Massimiliano Copetti, responsabile del Dipartimento di Biostatistica della Fondazione Irccs Casa Sollievo della Sofferenza, spiega: “I modelli matematici utilizzati e le analisi statistiche effettuate per arrivare a questi risultati sono molto complessi perché l’interazione tra i geni e i geni stessi con il vaccino è molto complessa. complesso. La competenza maturata negli studi genetici in tanti anni di ricerca condotta presso Casa Sollievo della Sofferenza ci ha permesso di gestire questa complessità dei dati, contribuendo al raggiungimento di questi importanti risultati”.

KAY NIETFELD / DPA / dpa Picture-Alliance tramite AFP
– Fiale di vaccino Pfizer

Aggiunge Massimo Carella, biologo genetista e vice direttore scientifico della Fondazione Irccs Casa Sollievo della Sofferenza: “L’identificazione di alleli Hla specifici che conferiscono una predisposizione ad un’alta o bassa produzione di anticorpi dopo la somministrazione del vaccino anti-Covid può aiutarci ora ci permettono di differenziare e personalizzare la campagna vaccinale, fornendo a ogni individuo il vaccino più adatto, cioè quello che gli permetterà di produrre quanti più anticorpi possibili.
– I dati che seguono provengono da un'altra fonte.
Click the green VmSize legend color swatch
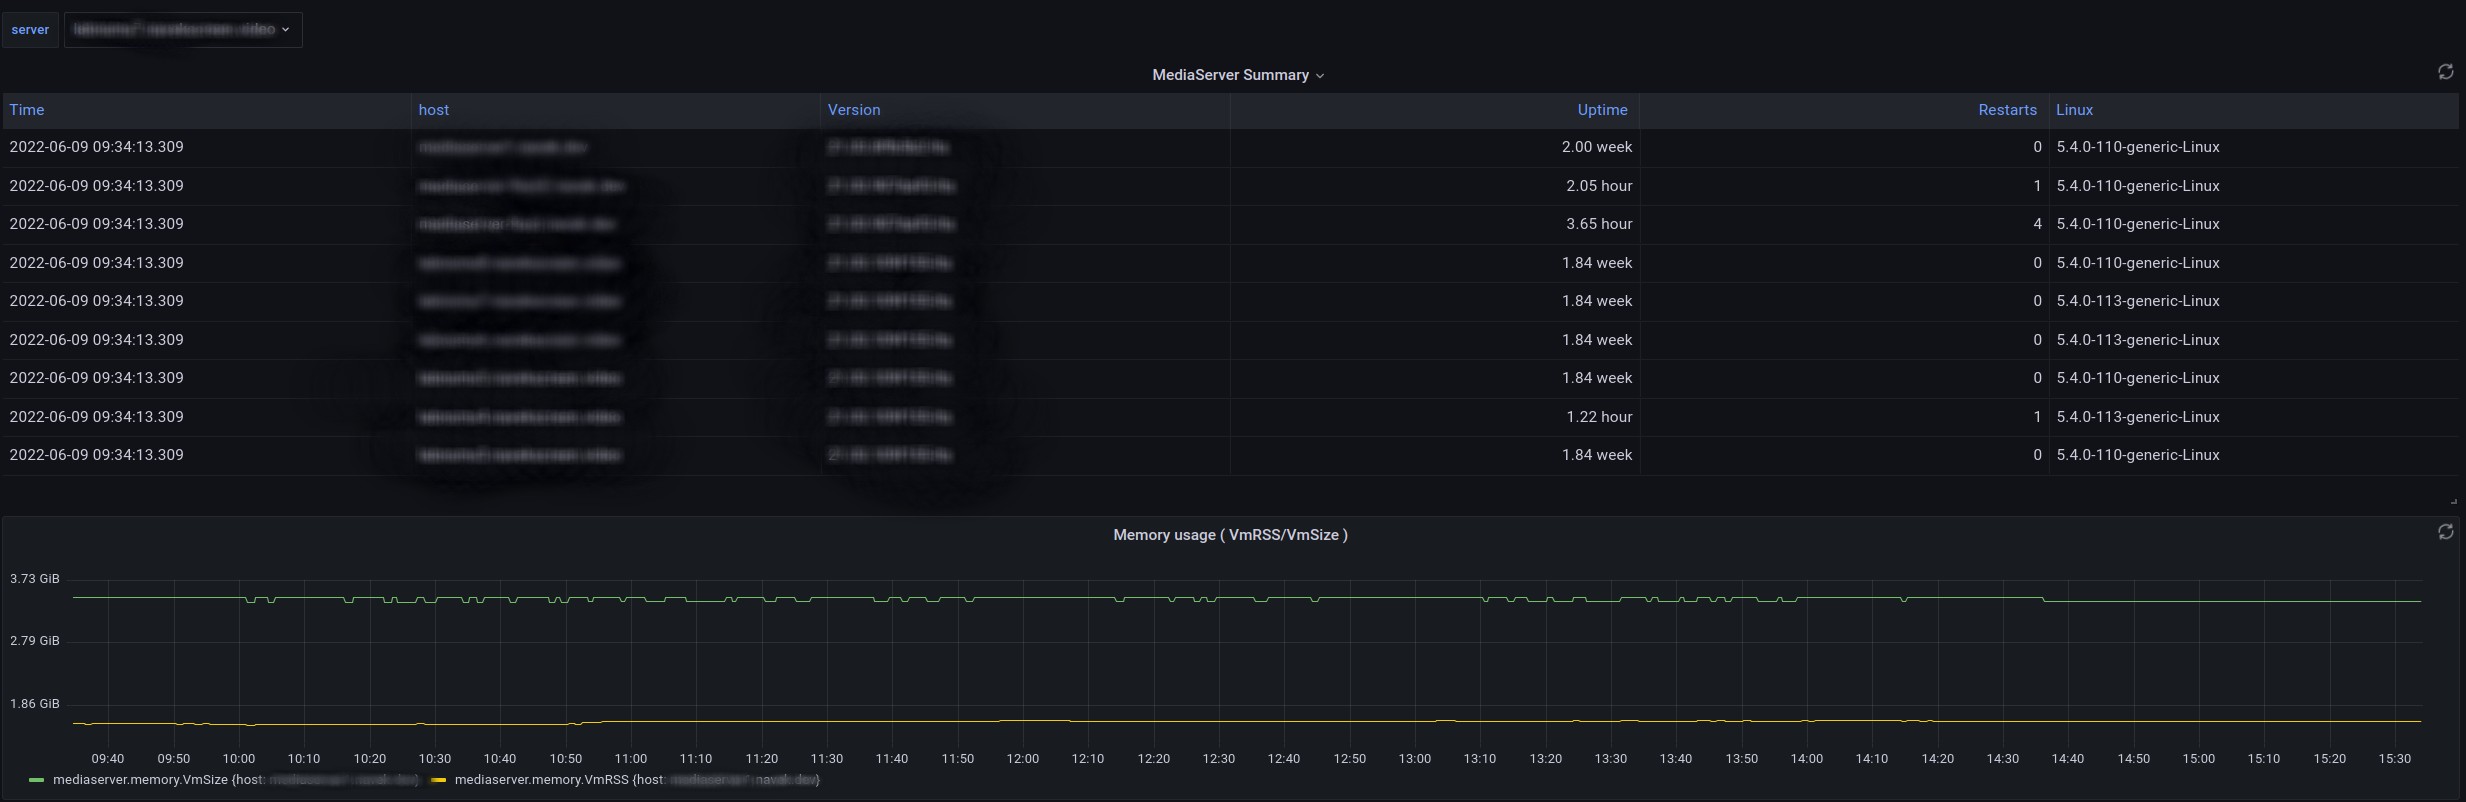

Questo approccio può essere esteso anche ad altri vaccini progettati contro altre malattie, in un’ottica di vaccinazione di precisione supportata dalla vaccinogenomica”. Colombo sottolinea: “I risultati del nostro studio confermano in parte quelli già riportati da un gruppo inglese che ha condotto una ricerca simile alla nostra ma su soggetti a cui è stato somministrato il vaccino prodotto da AstraZeneca, e questo è molto importante in studi genetici di questo tipo, in quali differenze genetiche tra popolazioni diverse possono rendere difficile l’individuazione delle varianti realmente responsabili del fenomeno biologico osservato”.
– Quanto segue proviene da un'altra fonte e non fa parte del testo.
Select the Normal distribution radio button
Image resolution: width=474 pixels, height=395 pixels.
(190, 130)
Conclude Raffaella Brugnoni, ricercatrice sanitaria presso il Dipartimento di Ricerca e Sviluppo Clinico della Fondazione Irccs Istituto Neurologico Carlo Besta: “La forza di questo progetto di ricerca risiede nella collaborazione attiva tra i diversi partner e nell’approccio multicentrico, al quale ci atteniamo hanno contribuito attraverso la raccolta di materiale biologico e dati sierologici fondamentali per questo studio. Questo è un esempio di come comunità scientifiche diverse possano collaborare per l’avanzamento della ricerca e del benessere comune”.

La collaborazione di più centri a livello nazionale ha consentito l’arruolamento di un buon numero di soggetti e la raccolta del relativo materiale biologico, aspetto fondamentale per studi genetici come questo, che per definizione richiedono numerose serie di casi al fine di ottenere robuste risultati. Anche per questo i ricercatori intendono già condividere i dati prodotti con altri gruppi, a livello internazionale, per ottenere informazioni sulla genetica della risposta ai vaccini anti-Covid-19, che possano essere valide per soggetti non solo di Origine europea, ma anche di altre popolazioni del mondo.
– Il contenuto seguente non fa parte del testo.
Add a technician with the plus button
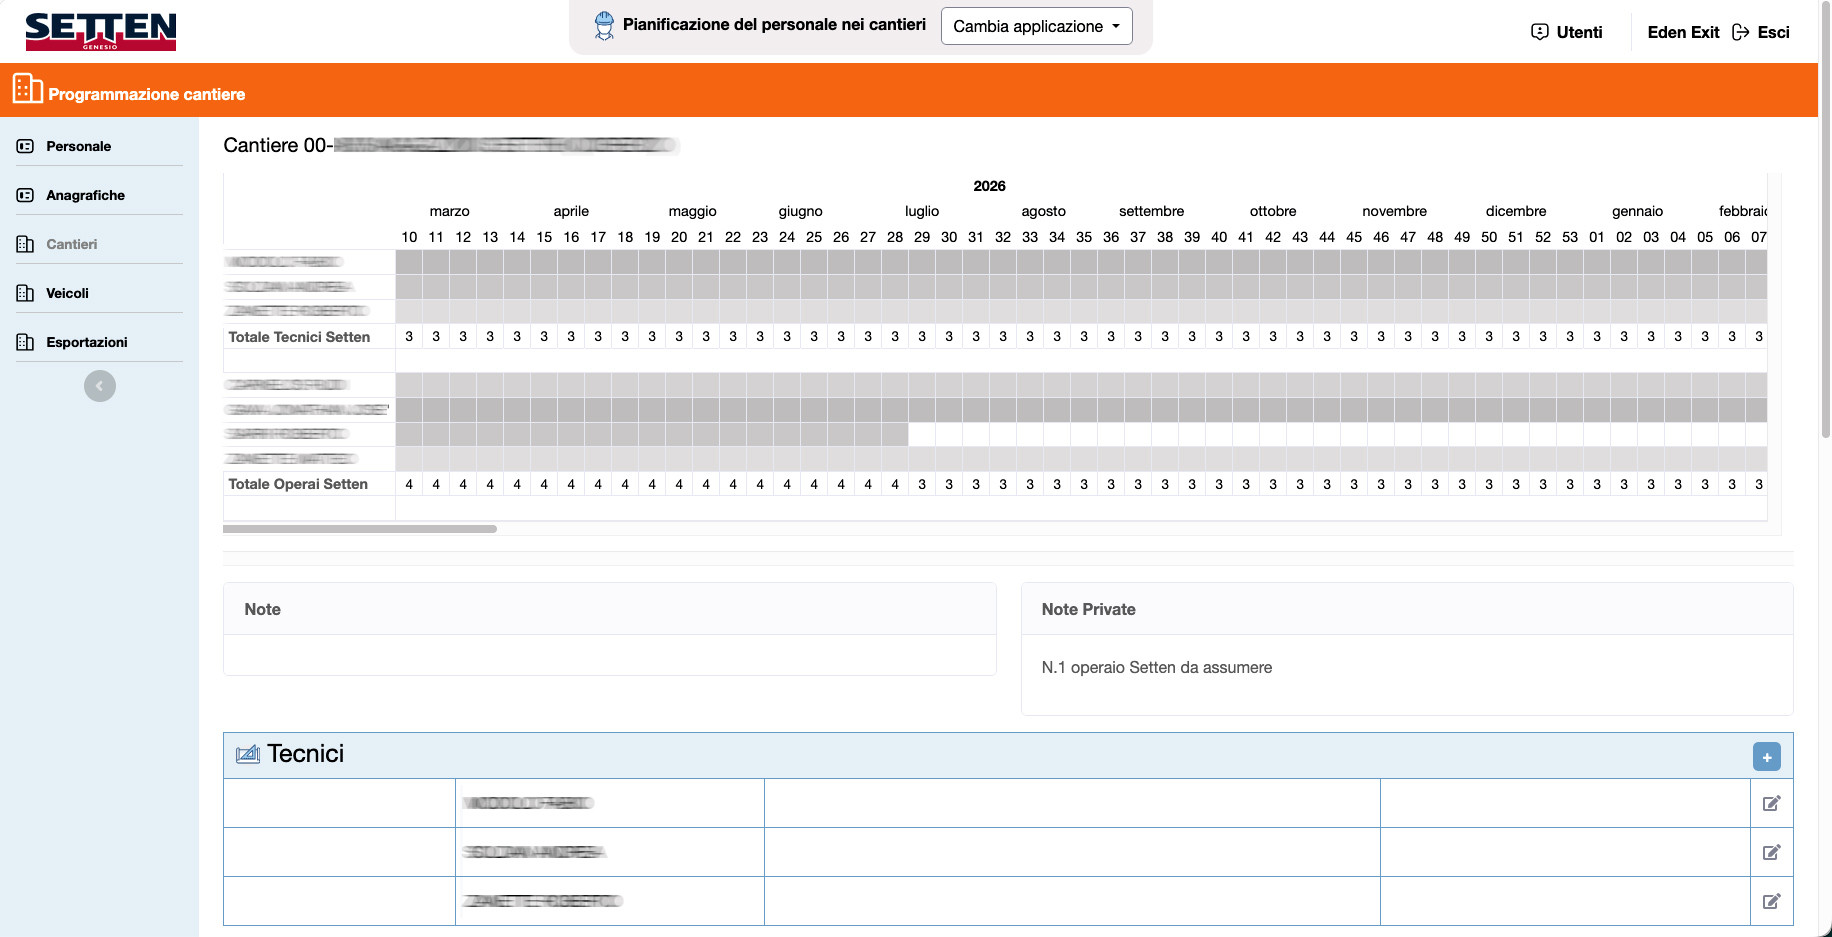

Lo studio apre anche nuove strade verso quella medicina di precisione di cui si parla sempre più perché, anche nel campo dei vaccini, la conoscenza delle basi genetiche di una risposta più o meno efficace potrebbe consentire una campagna vaccinale più mirata, soprattutto per i soggetti più fragili . La ricerca è stata finanziata dall’Istituto Buddista Italiano Soka Gakkai.